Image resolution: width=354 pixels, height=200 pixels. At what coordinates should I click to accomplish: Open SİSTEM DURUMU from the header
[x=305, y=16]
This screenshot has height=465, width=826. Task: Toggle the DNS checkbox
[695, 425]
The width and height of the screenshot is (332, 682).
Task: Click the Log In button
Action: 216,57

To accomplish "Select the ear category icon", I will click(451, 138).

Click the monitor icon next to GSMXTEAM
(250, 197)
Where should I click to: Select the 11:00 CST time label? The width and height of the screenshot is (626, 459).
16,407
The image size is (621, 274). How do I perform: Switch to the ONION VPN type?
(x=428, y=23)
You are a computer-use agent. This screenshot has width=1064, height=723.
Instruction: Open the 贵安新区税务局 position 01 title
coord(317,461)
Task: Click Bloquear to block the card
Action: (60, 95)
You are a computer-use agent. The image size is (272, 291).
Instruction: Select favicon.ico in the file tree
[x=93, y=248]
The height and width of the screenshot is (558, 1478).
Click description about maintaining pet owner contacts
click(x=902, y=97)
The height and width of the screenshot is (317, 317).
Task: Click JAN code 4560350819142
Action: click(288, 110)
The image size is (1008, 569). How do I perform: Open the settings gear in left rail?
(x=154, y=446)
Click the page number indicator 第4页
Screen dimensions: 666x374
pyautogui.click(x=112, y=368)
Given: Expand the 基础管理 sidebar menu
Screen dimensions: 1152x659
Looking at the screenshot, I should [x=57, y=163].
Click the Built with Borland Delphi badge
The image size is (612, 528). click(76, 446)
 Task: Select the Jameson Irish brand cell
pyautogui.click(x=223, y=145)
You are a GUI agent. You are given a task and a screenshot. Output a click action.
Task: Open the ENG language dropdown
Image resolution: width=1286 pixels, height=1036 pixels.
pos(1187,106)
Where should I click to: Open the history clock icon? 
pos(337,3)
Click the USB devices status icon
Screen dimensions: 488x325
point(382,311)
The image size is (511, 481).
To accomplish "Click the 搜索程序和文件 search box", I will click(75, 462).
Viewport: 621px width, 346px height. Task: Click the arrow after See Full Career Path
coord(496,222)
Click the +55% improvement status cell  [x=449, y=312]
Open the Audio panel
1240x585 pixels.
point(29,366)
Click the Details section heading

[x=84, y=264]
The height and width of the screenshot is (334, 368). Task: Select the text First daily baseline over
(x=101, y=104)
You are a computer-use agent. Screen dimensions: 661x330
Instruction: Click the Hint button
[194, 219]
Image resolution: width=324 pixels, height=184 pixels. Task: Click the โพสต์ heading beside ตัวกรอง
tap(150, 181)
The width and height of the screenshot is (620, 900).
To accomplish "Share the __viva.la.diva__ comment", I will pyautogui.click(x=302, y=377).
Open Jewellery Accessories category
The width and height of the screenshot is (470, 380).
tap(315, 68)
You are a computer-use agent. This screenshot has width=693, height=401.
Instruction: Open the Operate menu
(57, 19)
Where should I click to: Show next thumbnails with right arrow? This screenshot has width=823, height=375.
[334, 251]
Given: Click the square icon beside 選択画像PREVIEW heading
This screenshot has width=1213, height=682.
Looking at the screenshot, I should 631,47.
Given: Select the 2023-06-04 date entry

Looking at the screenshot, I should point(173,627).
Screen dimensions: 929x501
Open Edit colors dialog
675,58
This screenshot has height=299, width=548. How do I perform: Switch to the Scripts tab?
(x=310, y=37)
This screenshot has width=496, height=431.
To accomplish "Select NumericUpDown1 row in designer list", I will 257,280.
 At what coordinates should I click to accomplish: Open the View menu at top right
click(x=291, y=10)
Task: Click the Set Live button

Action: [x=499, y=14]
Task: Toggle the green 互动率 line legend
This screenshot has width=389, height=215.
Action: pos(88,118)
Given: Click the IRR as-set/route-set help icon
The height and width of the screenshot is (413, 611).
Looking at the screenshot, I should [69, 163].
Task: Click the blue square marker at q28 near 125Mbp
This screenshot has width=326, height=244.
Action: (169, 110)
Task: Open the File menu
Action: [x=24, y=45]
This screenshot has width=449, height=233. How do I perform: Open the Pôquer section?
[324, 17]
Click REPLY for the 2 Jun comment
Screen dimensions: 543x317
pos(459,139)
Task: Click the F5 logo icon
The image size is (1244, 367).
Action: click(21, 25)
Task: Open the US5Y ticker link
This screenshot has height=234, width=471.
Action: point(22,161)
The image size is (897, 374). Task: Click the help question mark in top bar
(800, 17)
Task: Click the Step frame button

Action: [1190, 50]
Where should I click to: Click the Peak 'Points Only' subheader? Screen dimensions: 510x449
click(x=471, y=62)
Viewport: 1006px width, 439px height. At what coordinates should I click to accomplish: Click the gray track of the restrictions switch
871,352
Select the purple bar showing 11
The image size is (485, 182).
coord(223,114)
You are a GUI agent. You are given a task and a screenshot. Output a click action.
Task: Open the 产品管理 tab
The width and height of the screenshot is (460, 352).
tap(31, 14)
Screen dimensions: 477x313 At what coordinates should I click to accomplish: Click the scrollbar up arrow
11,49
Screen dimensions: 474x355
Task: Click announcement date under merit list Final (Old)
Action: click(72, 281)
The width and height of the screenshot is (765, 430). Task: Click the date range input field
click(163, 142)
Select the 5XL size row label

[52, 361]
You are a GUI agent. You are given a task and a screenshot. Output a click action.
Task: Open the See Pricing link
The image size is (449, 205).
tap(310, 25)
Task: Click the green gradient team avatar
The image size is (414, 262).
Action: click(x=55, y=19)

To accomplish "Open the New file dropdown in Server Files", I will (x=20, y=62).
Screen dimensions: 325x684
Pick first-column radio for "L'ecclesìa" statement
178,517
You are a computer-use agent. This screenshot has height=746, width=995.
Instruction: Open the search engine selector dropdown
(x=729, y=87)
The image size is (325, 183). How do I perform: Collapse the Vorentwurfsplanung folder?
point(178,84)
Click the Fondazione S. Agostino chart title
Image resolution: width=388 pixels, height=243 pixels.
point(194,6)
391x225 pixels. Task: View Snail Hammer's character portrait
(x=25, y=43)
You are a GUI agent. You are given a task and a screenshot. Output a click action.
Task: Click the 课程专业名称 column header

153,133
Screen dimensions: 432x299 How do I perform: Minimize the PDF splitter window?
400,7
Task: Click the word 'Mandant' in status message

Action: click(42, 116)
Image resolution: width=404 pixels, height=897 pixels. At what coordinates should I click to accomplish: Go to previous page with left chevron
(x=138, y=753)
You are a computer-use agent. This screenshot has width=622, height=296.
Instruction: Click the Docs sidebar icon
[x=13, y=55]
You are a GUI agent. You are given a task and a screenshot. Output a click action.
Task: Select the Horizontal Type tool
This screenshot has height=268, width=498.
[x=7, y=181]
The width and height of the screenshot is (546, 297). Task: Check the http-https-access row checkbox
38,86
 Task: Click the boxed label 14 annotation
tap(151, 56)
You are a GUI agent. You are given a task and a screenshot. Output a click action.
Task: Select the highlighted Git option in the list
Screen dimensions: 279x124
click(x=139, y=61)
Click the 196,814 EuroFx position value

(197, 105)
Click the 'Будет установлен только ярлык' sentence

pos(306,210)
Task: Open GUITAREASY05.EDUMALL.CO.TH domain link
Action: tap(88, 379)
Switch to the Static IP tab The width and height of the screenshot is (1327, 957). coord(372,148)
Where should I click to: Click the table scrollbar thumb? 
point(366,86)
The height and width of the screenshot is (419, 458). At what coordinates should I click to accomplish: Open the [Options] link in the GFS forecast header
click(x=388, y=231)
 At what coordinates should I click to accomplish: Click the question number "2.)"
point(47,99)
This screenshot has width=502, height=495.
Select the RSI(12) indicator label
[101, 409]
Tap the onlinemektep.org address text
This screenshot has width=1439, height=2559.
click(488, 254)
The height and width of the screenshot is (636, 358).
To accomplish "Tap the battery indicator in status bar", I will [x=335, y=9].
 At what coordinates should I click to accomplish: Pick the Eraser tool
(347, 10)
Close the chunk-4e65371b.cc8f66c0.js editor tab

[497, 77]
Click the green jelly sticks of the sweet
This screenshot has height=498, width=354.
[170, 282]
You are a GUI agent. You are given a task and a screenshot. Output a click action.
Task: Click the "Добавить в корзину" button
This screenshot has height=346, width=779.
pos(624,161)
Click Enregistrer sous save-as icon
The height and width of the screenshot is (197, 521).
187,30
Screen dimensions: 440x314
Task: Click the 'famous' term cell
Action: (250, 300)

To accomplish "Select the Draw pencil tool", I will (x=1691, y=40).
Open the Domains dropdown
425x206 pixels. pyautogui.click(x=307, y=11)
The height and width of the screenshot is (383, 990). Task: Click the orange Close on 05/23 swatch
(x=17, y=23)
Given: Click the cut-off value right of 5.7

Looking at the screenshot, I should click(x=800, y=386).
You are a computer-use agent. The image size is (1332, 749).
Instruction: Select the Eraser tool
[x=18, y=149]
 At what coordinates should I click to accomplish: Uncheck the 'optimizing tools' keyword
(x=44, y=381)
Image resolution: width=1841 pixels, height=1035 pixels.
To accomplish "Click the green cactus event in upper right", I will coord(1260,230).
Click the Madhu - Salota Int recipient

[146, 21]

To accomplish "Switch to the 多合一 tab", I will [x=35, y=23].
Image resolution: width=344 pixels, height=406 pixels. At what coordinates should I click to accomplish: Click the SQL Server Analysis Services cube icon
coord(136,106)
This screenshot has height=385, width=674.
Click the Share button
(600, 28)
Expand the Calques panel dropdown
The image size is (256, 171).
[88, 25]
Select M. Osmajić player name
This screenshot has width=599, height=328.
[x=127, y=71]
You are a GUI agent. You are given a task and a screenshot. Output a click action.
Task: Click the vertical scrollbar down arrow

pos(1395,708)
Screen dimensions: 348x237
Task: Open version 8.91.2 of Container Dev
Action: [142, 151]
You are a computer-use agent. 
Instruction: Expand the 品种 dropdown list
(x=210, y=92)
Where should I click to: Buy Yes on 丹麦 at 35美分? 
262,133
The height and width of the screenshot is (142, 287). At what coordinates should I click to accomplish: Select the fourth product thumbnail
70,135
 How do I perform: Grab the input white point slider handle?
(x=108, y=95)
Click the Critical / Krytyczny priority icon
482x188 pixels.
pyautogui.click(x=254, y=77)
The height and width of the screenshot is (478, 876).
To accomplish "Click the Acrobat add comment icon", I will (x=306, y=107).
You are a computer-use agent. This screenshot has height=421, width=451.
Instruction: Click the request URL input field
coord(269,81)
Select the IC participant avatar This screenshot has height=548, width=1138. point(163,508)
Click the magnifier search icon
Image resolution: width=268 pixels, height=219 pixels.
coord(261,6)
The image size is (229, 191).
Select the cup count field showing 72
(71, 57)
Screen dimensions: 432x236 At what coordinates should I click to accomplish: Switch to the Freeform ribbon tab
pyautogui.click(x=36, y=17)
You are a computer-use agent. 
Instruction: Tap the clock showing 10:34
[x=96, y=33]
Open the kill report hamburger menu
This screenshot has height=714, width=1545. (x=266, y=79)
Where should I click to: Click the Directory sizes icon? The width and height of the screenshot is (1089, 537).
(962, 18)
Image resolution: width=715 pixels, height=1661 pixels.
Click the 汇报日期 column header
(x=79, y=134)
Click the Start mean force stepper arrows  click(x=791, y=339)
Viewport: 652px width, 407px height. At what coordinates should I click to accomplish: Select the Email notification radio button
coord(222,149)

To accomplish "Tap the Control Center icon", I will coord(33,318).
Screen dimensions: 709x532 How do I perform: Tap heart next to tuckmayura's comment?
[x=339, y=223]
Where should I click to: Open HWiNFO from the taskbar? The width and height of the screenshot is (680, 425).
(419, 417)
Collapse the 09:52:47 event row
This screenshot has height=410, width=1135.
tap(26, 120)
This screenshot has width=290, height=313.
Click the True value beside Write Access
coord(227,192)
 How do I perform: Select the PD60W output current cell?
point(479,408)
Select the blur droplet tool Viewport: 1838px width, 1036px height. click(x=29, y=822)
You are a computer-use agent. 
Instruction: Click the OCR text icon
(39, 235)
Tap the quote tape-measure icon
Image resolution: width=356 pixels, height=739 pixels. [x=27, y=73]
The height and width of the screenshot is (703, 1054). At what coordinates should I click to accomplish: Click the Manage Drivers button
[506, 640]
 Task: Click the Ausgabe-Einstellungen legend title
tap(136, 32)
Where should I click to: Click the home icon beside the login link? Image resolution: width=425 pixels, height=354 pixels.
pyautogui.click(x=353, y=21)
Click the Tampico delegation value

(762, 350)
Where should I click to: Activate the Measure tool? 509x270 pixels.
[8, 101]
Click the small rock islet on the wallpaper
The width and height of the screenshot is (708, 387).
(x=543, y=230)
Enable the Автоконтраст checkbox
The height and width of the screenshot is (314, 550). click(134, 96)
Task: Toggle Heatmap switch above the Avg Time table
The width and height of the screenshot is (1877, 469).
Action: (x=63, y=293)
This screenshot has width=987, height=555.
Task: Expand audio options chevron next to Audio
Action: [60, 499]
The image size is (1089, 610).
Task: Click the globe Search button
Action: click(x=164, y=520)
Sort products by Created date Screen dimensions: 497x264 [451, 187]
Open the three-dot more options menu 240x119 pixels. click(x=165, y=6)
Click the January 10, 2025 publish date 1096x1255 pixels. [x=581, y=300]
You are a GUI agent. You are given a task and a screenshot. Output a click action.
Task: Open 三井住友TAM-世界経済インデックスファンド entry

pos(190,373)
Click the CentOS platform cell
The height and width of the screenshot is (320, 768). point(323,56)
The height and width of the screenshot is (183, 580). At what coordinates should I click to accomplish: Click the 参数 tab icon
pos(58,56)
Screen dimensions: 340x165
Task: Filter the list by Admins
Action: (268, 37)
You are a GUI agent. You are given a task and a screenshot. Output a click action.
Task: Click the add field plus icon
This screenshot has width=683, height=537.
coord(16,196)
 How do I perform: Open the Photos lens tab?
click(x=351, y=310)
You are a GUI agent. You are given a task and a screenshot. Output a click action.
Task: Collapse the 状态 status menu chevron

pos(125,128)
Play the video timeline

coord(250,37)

******

» Task requirements:
Update the entries starting with the line that contains "The width and height of the screenshot is (765, 430)." and going on through the line that contains "will (x=20, y=62)." by changing "See Pricing" to "View Pricing" and leaving everything else unchanged. Return only those lines.

» Response below:
The width and height of the screenshot is (765, 430). Task: Click the date range input field
click(163, 142)
Select the 5XL size row label

[52, 361]
You are a GUI agent. You are given a task and a screenshot. Output a click action.
Task: Open the View Pricing link
The image size is (449, 205).
tap(310, 25)
Task: Click the green gradient team avatar
The image size is (414, 262).
Action: click(x=55, y=19)

To accomplish "Open the New file dropdown in Server Files", I will (x=20, y=62).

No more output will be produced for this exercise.